• _WHAT YOU WILL DO_
Locate the line containing "The image size is (640, 400)." in the entries below, then retype it and every later line exactly, leaving out pictures.

• _SUPPLIED MATERIAL_
______
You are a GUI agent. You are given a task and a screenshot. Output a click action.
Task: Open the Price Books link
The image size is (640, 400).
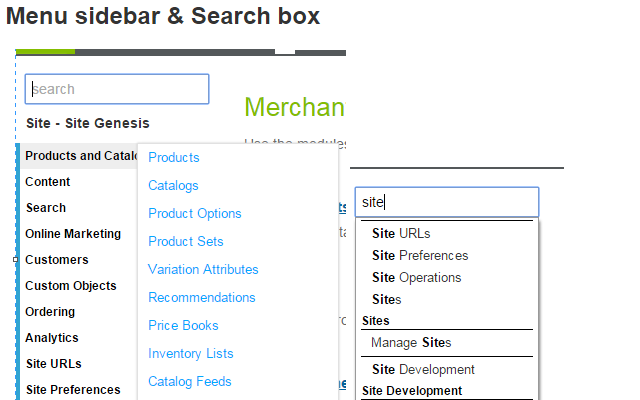pyautogui.click(x=183, y=325)
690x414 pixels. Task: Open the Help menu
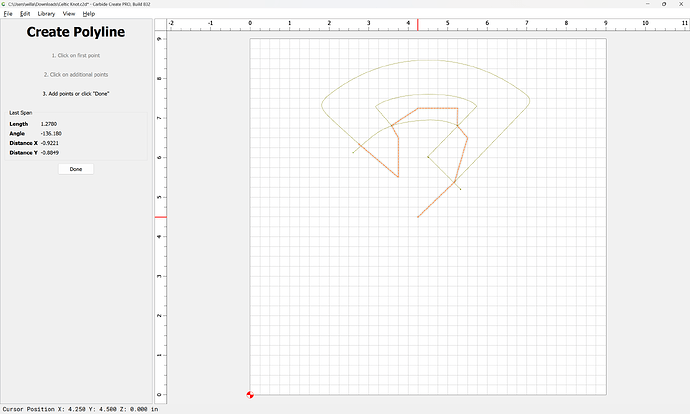click(89, 14)
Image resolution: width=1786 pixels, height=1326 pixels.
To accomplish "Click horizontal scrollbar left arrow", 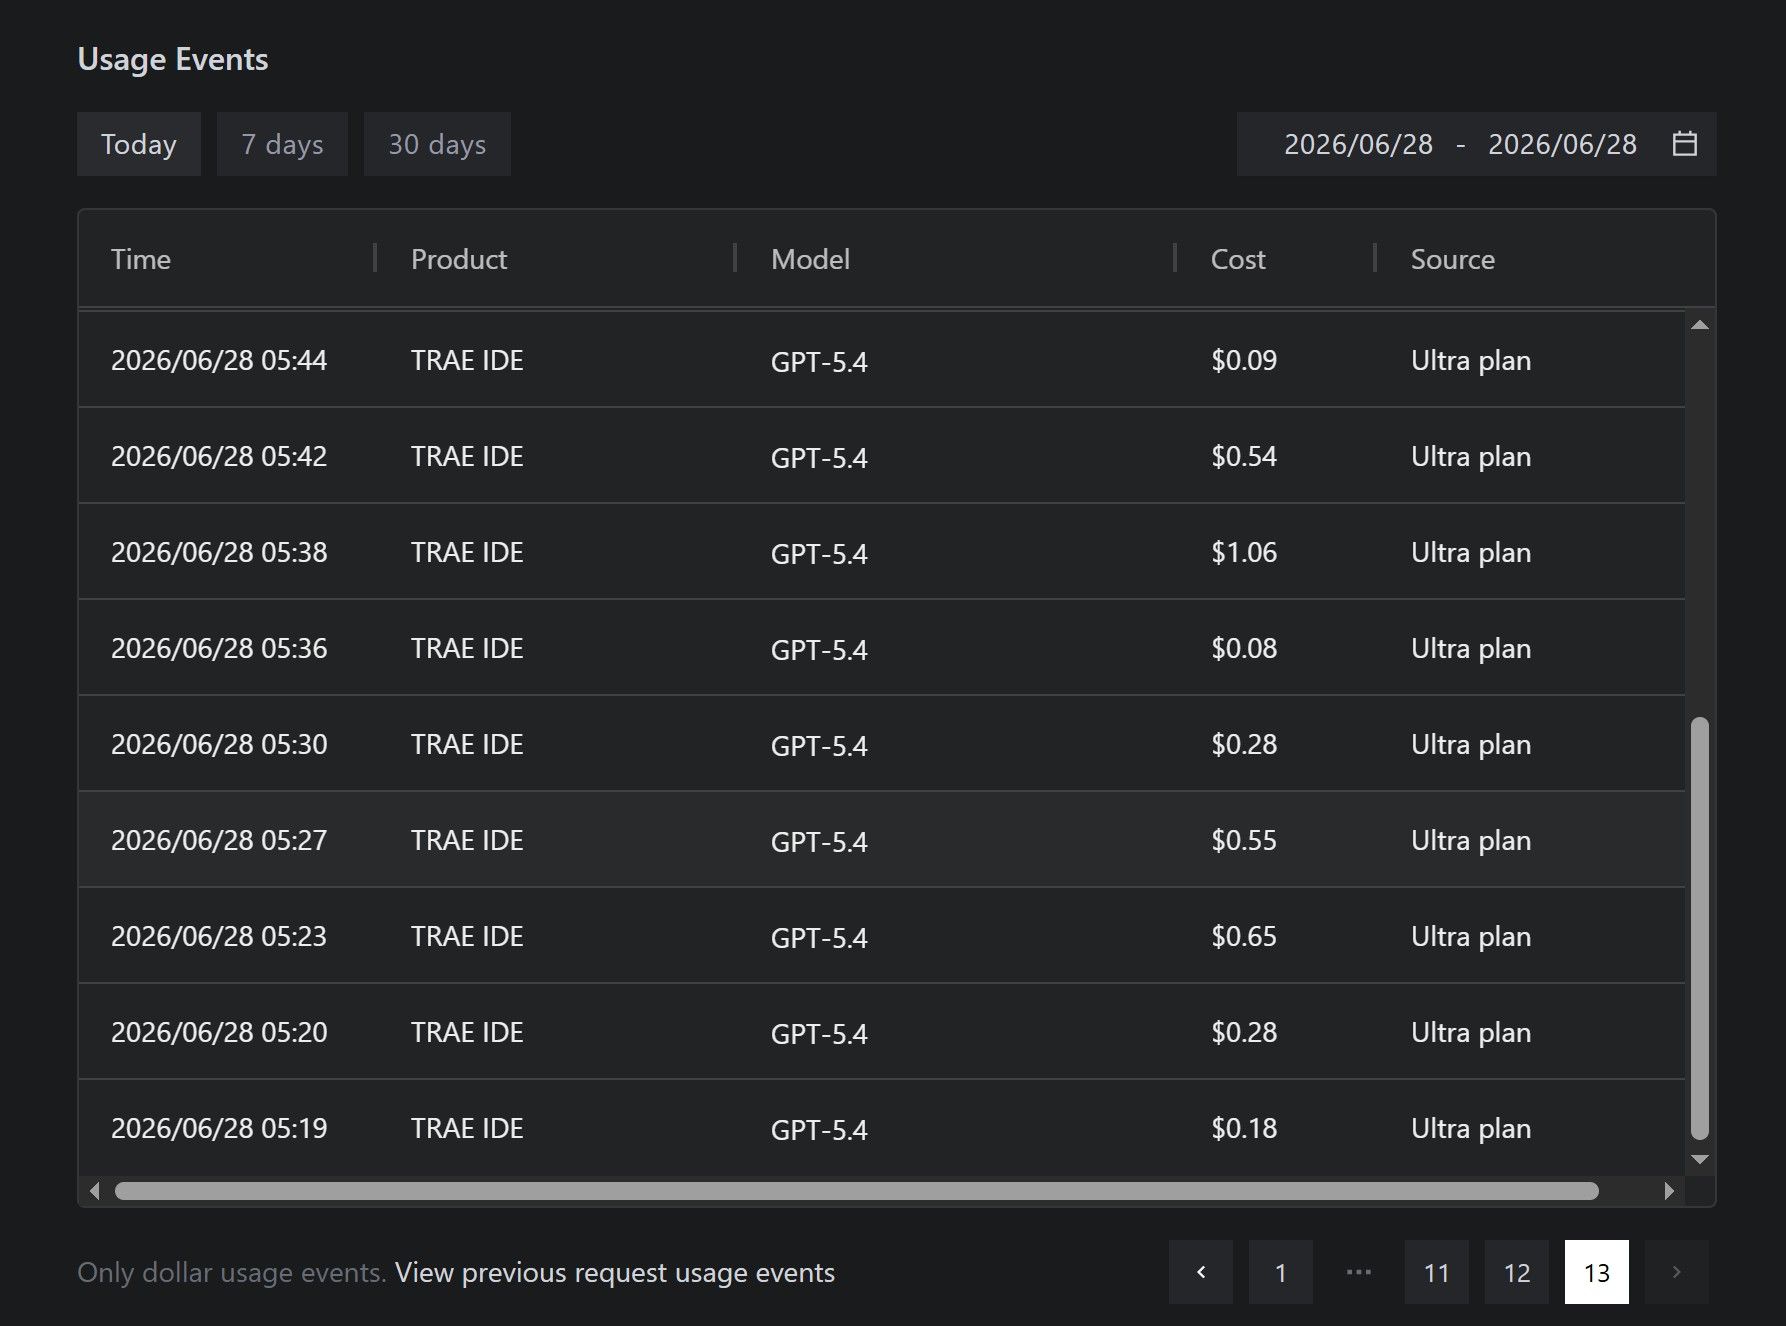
______
• _RESPONSE_
The image size is (640, 400).
pyautogui.click(x=183, y=325)
690x414 pixels. Task: Open the Help menu
click(89, 14)
Image resolution: width=1786 pixels, height=1326 pixels.
To accomplish "Click horizontal scrollbar left arrow", 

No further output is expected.